**EXERCISE REQUIREMENTS:**
Copy each line of the data exactly. Leave nothing out.

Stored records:
——
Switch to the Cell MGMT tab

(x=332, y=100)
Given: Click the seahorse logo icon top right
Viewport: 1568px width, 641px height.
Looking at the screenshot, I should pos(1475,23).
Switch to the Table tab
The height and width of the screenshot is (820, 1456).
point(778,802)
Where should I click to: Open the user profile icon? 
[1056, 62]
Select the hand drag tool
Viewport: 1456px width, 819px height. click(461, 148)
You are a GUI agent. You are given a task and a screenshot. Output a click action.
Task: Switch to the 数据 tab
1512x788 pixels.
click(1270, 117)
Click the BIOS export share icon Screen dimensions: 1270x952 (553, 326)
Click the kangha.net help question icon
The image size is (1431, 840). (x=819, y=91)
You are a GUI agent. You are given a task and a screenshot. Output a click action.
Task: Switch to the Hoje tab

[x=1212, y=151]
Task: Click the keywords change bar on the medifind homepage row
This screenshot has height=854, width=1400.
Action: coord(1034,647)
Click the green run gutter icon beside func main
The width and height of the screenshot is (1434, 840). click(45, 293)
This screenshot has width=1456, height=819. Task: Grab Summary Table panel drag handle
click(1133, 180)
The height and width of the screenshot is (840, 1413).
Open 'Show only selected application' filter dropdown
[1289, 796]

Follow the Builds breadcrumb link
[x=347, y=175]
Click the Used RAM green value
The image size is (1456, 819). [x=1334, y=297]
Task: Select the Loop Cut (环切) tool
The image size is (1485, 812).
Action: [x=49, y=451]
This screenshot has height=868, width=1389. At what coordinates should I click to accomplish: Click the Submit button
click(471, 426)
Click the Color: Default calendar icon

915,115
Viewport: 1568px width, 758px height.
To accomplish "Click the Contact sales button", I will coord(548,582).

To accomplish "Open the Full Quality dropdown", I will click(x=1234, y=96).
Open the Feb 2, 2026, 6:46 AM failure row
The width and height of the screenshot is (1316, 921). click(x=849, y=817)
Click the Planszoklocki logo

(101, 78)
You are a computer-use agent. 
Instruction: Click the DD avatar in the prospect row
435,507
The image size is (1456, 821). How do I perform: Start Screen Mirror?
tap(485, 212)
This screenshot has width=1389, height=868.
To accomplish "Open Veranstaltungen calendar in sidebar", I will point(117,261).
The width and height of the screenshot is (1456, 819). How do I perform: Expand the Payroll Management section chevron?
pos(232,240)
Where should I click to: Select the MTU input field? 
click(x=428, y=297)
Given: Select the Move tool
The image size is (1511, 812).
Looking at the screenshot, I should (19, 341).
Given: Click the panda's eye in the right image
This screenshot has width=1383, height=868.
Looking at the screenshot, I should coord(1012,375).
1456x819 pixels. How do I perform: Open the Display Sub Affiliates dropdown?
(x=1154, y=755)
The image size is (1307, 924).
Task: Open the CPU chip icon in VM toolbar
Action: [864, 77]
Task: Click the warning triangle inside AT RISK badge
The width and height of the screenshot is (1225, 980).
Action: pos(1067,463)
——
**TASK RESPONSE:**
Switch to the Cell MGMT tab

(x=332, y=100)
Given: Click the seahorse logo icon top right
Viewport: 1568px width, 641px height.
Looking at the screenshot, I should pos(1475,23).
Switch to the Table tab
The height and width of the screenshot is (820, 1456).
point(778,802)
Where should I click to: Open the user profile icon? 
[1056, 62]
Select the hand drag tool
Viewport: 1456px width, 819px height. click(461, 148)
You are a GUI agent. You are given a task and a screenshot. Output a click action.
Task: Switch to the 数据 tab
1512x788 pixels.
click(1270, 117)
Click the BIOS export share icon Screen dimensions: 1270x952 (553, 326)
Click the kangha.net help question icon
The image size is (1431, 840). (x=819, y=91)
You are a GUI agent. You are given a task and a screenshot. Output a click action.
Task: Switch to the Hoje tab

[x=1212, y=151]
Task: Click the keywords change bar on the medifind homepage row
This screenshot has height=854, width=1400.
Action: coord(1034,647)
Click the green run gutter icon beside func main
The width and height of the screenshot is (1434, 840). click(45, 293)
This screenshot has width=1456, height=819. Task: Grab Summary Table panel drag handle
click(1133, 180)
The height and width of the screenshot is (840, 1413).
Open 'Show only selected application' filter dropdown
[1289, 796]

Follow the Builds breadcrumb link
[x=347, y=175]
Click the Used RAM green value
The image size is (1456, 819). [x=1334, y=297]
Task: Select the Loop Cut (环切) tool
The image size is (1485, 812).
Action: [x=49, y=451]
This screenshot has height=868, width=1389. At what coordinates should I click to accomplish: Click the Submit button
click(471, 426)
Click the Color: Default calendar icon

915,115
Viewport: 1568px width, 758px height.
To accomplish "Click the Contact sales button", I will coord(548,582).

To accomplish "Open the Full Quality dropdown", I will click(x=1234, y=96).
Open the Feb 2, 2026, 6:46 AM failure row
The width and height of the screenshot is (1316, 921). click(x=849, y=817)
Click the Planszoklocki logo

(101, 78)
You are a computer-use agent. 
Instruction: Click the DD avatar in the prospect row
435,507
The image size is (1456, 821). How do I perform: Start Screen Mirror?
tap(485, 212)
This screenshot has width=1389, height=868.
To accomplish "Open Veranstaltungen calendar in sidebar", I will point(117,261).
The width and height of the screenshot is (1456, 819). How do I perform: Expand the Payroll Management section chevron?
pos(232,240)
Where should I click to: Select the MTU input field? 
click(x=428, y=297)
Given: Select the Move tool
The image size is (1511, 812).
Looking at the screenshot, I should (19, 341).
Given: Click the panda's eye in the right image
This screenshot has width=1383, height=868.
Looking at the screenshot, I should coord(1012,375).
1456x819 pixels. How do I perform: Open the Display Sub Affiliates dropdown?
(x=1154, y=755)
The image size is (1307, 924).
Task: Open the CPU chip icon in VM toolbar
Action: [864, 77]
Task: Click the warning triangle inside AT RISK badge
The width and height of the screenshot is (1225, 980).
Action: pos(1067,463)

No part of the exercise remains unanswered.